2010 Analysis: Sean Green

Remember when the Mets traded Endy Chavez, Aaron Heilman, Joe Smith, Jason Vargas, Ezequiel Carrera, and Maikel Cleto in return for Sean Green and two other Seattle Mariners? Seems like a lifetime ago, doesn’t it?

Green was supposed to be Pedro Feliciano’s foil – a right-handed situational reliever with the ability to occasionally step in as a setup man. Fans who rejoiced at the arrival of Green and the departure of Heilman soon learned that you must be careful what you wish for.

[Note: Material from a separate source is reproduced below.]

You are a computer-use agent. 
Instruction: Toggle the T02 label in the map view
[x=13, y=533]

Sure, Green never had the opportunity to allow a postseason homerun; but at the same time, the Mets’ dependence on talents such as Green to fill key bullpen roles was at least part of the reason they’ve been watching the playoffs from home since 2006. For those who forgot, Green was penciled in as the backup to the backup setup man in early 2010 — the man who would step in if Kelvim Escobar and Ryota Igarashi didn’t work out.

2011 Projection

Green’s time as a Met has been marked by inconsistency and injury. In an effort to salvage his career, he converted from sidearmer to submariner – a move that might’ve panned out had he given it enough time. But now that he’s back to being a sidewinder with sporadic control who turns 32 shortly after Opening Day, I’m not sure where he fits in to the Mets’ plans. He’s under the team’s control, but after earning $975K in 2010, does it make sense to renew or go the arbitration route? My guess is they’ll cut him loose and try to re-sign him on a minor-league deal.

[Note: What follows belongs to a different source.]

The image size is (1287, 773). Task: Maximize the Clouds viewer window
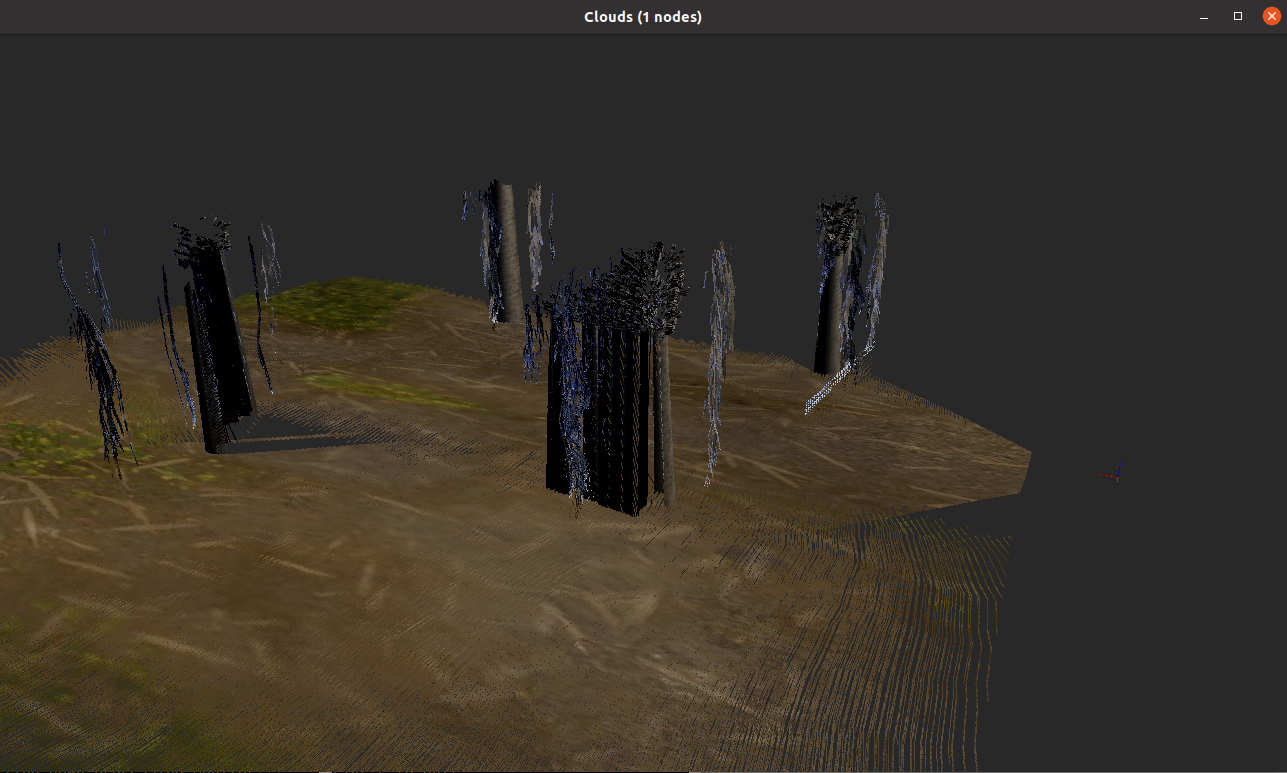click(x=1238, y=17)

Click here to read the 2009 Analysis of Sean Green

Joe Janish began MetsToday in 2005 to provide the unique perspective of a high-level player and coach -- he earned NCAA D-1 All-American honors as a catcher and coached several players who went on to play pro ball. As a result his posts often include mechanical evaluations, scout-like analysis, and opinions that go beyond the numbers. Follow Joe's baseball tips on Twitter at @onbaseball and at the On Baseball Google Plus page.
  1. CatchDog October 31, 2010 at 11:13 am
    Sean Green exemplifies what the Mets have been the last few years. Average at best. Hurt. Wishy-washy in their approach. Underachievers. And forgetable.

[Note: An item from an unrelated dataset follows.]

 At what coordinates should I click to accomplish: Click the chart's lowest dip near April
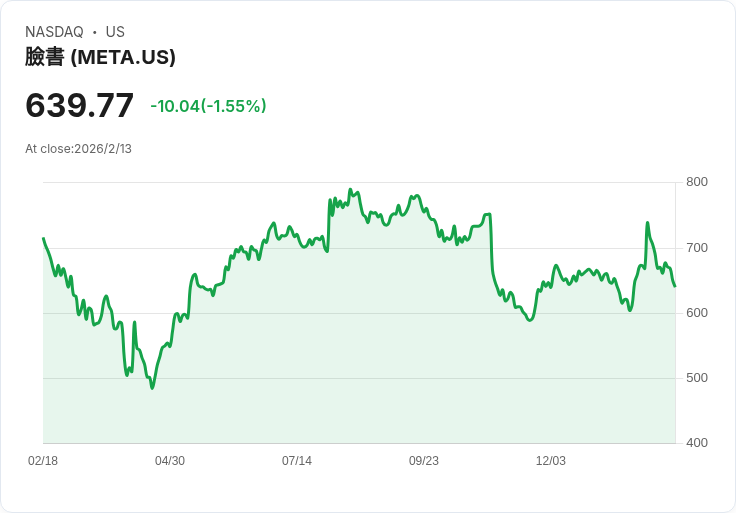pos(152,388)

    One Sean (Shawn) Green was enough.

  2. murph November 1, 2010 at 4:02 am
    He was the third best Sean (Shawn/Shonn) Green(e) in NY sports history.
  3. Walnutz15 November 1, 2010 at 8:43 am
    Who didn’t see the Sean Green injury coming last year? Forcing a guy to throw submarine-style because he can’t retire hitters regularly — “let’s mask his delivery” — is never a good idea.

    Within weeks, Green ripped his rib-cage.

    This guy’s simply not that good, and isn’t worth the continuous tweaking and handing of opportunities. You got burned on the J.J. Putz deal — just chalk it up and cut ties on everyone associated with it.

    He’s the final tie….and a truly weak link.